Relationship: shuffle(original_input, seed) = target
Solution Path:
1. Read 'target' from memory (GDB/Ghidra)
2. Understand the shuffle algorithm
3. Implement reverse_shuffle()
4. Calculate: original_input = reverse_shuffle(target, seed)
The Shuffle Algorithm
Forward Transformation (What Program Does)
from ctypes import CDLL
libc = CDLL("libc.so.6")
def shuffle_string(s, seed):
"""Apply Fisher-Yates shuffle to string"""
libc.srand(seed)
arr = list(s)
# Iterate backwards
for i in range(len(arr) - 1, 0, -1):
j = libc.rand() % (i + 1) # Random index from 0 to i
arr[i], arr[j] = arr[j], arr[i] # Swap
return ''.join(arr)
# Example
original = "hello_world"
shuffled = shuffle_string(original, 42)
print(f"Original: {original}")
print(f"Shuffled: {shuffled}")
Reverse Transformation (What We Need)
Key Insight: Record all swap operations, then apply them in reverse order.
def unshuffle_string(shuffled, seed):
"""Reverse the shuffle to recover original"""
# Step 1: Record all swaps that were performed
libc.srand(seed) # Same seed = same sequence
swaps = []
for i in range(len(shuffled) - 1, 0, -1):
j = libc.rand() % (i + 1)
swaps.append((i, j)) # Record each swap
# Step 2: Apply swaps in REVERSE order
arr = list(shuffled)
for i, j in reversed(swaps):
arr[i], arr[j] = arr[j], arr[i] # Undo the swap
return ''.join(arr)
# Example: Recover original from shuffled
shuffled = "some_scrambled_text"
original = unshuffle_string(shuffled, 42)

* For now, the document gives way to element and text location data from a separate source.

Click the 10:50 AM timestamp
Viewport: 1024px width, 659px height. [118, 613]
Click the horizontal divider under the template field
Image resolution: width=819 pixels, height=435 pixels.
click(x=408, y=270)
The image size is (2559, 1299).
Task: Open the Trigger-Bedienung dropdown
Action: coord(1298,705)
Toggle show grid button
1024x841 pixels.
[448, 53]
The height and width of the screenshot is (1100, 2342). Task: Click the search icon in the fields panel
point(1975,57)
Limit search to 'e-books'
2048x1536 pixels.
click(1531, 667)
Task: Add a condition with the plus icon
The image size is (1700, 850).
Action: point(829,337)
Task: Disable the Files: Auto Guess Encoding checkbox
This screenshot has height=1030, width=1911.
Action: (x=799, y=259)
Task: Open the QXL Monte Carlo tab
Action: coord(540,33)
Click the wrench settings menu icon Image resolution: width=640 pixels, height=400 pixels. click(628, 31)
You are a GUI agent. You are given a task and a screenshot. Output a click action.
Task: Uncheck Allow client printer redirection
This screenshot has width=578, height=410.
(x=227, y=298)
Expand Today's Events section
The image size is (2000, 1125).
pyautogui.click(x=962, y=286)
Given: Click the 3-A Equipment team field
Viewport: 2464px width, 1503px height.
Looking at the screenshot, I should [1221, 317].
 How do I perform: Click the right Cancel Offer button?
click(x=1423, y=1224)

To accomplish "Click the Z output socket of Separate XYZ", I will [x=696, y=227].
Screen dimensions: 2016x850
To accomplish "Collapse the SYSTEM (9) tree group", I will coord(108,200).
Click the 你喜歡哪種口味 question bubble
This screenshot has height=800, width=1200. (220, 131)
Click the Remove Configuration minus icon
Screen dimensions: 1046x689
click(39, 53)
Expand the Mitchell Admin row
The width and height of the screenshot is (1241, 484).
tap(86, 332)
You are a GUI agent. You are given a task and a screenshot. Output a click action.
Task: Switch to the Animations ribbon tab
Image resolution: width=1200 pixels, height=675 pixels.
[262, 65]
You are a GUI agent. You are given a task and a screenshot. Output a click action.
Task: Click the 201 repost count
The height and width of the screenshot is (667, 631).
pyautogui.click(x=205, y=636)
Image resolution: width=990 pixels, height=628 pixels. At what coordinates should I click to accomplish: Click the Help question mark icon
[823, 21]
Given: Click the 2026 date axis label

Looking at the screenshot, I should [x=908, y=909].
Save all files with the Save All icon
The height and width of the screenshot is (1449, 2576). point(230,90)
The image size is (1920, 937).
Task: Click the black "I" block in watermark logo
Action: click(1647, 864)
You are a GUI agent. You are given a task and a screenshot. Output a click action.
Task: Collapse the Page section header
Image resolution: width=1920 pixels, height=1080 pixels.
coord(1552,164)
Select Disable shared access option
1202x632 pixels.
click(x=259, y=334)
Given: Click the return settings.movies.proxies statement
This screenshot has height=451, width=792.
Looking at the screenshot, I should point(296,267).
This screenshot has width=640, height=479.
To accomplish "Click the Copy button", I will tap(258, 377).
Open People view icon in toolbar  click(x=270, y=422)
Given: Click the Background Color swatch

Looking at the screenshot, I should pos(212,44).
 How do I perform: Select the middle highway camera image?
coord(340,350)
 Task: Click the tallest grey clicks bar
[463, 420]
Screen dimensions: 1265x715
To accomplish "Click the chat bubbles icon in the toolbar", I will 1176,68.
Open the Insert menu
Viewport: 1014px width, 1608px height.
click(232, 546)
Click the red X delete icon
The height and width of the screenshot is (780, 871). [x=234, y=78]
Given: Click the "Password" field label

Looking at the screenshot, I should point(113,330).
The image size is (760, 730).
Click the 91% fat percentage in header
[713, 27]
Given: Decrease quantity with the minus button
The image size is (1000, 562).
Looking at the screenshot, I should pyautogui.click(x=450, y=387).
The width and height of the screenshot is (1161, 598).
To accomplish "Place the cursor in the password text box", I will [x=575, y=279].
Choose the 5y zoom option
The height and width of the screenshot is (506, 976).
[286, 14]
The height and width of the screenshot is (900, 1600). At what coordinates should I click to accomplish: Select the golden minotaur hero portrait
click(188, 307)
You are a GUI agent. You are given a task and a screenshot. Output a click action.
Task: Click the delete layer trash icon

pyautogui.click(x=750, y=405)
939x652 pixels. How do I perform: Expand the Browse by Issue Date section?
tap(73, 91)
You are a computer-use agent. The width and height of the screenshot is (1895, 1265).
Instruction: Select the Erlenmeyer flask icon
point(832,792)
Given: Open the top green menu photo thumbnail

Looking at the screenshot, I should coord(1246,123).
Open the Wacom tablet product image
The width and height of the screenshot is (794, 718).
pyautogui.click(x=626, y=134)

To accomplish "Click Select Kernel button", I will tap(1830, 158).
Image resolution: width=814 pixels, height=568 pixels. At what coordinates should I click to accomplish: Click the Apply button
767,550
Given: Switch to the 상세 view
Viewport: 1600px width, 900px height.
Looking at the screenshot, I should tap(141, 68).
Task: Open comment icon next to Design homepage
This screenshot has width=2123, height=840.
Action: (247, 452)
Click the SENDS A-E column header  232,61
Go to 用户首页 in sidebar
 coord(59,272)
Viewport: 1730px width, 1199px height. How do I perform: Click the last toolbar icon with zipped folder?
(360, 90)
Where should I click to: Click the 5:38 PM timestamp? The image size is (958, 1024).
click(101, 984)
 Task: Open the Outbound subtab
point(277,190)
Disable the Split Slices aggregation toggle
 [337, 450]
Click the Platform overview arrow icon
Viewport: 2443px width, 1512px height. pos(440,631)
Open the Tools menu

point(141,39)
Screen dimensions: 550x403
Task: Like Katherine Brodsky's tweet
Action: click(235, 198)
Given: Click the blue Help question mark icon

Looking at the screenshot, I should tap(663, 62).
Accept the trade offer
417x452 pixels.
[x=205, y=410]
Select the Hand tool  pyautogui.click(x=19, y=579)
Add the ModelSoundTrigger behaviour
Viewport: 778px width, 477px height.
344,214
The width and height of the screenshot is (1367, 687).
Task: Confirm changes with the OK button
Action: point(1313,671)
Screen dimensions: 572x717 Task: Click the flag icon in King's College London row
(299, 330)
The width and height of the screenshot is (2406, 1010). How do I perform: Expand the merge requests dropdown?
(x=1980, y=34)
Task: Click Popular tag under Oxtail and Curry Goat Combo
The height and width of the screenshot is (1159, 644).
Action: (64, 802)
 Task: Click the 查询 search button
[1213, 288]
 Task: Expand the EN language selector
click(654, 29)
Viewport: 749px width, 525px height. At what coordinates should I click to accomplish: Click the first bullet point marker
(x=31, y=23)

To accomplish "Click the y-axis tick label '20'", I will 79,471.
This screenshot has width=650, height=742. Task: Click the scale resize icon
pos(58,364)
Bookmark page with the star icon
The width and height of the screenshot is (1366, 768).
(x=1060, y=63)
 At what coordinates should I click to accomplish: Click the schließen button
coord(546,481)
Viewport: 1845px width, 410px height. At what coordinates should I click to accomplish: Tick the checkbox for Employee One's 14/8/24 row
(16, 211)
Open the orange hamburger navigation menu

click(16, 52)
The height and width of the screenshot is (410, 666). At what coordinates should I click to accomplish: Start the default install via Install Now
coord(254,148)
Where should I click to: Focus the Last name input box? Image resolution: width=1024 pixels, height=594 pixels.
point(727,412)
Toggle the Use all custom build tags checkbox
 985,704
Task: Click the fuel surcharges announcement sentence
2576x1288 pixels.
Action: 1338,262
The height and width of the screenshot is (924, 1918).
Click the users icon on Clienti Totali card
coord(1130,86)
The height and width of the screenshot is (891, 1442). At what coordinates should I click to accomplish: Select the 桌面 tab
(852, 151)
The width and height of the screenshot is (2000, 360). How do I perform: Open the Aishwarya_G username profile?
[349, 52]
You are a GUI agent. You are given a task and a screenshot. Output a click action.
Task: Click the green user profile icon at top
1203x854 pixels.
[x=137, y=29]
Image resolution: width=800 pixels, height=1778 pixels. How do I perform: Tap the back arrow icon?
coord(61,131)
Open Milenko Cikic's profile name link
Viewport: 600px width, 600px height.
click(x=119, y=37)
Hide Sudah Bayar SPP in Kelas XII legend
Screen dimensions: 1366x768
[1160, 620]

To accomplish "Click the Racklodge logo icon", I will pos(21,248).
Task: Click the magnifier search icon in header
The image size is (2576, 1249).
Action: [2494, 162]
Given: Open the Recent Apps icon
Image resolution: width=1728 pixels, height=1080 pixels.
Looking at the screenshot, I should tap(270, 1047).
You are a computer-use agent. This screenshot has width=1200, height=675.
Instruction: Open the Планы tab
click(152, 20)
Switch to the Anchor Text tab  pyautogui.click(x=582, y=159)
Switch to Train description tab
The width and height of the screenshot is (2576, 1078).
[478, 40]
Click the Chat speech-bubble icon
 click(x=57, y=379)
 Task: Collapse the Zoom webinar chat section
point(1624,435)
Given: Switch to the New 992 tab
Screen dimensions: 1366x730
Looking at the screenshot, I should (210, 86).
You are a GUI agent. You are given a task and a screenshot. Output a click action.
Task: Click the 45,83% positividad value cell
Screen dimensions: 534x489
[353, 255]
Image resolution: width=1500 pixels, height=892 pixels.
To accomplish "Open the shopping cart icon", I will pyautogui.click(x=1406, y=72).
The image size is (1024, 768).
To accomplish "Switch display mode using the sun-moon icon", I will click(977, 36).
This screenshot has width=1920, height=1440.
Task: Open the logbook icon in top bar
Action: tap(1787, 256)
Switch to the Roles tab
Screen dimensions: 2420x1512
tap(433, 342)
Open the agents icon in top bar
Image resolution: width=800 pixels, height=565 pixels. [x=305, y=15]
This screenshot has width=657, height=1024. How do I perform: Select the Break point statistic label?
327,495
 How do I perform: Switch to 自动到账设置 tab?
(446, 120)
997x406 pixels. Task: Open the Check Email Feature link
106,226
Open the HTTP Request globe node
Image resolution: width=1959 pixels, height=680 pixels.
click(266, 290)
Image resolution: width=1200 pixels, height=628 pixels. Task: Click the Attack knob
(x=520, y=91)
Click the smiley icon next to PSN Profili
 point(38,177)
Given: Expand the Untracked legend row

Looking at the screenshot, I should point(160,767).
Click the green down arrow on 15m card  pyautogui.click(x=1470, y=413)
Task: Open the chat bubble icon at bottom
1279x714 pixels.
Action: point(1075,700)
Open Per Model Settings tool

print(f"Recovered: {original}")
Why This Works: rand() Determinism
Critical Property: rand() with the same seed always produces the same sequence.
# Test determinism
libc.srand(42)
r1 = libc.rand()
r2 = libc.rand()
r3 = libc.rand()
# Reset and generate again
libc.srand(42)
r4 = libc.rand()
r5 = libc.rand()
r6 = libc.rand()
print(r1 == r4) # True
print(r2 == r5) # True
print(r3 == r6) # True
Implications:
- Shuffle pattern is 100% reproducible
- We can replay the exact same swaps
- We can reverse them perfectly
Security Note: ⚠️ This is why rand() should NEVER be used for cryptography or security!
Tools & Techniques
Python for Reversing
from ctypes import CDLL
# Load libc to match C's rand()
libc = CDLL("libc.so.6")
# Always use same seed as binary
libc.srand(seed_from_binary)
# Implement reverse logic
Summary
45exiles Shuffle demonstrates a critical CTF concept: transformation-based validation.
The Strategy:
- Input transformation prevents direct memory reading
- Must implement reverse transformation
rand()determinism enables perfect reversal- Work backwards:
target → reverse() → answer
Remember: When input is transformed before comparison, there’s no shortcut - you must reverse the transformation to find the original input.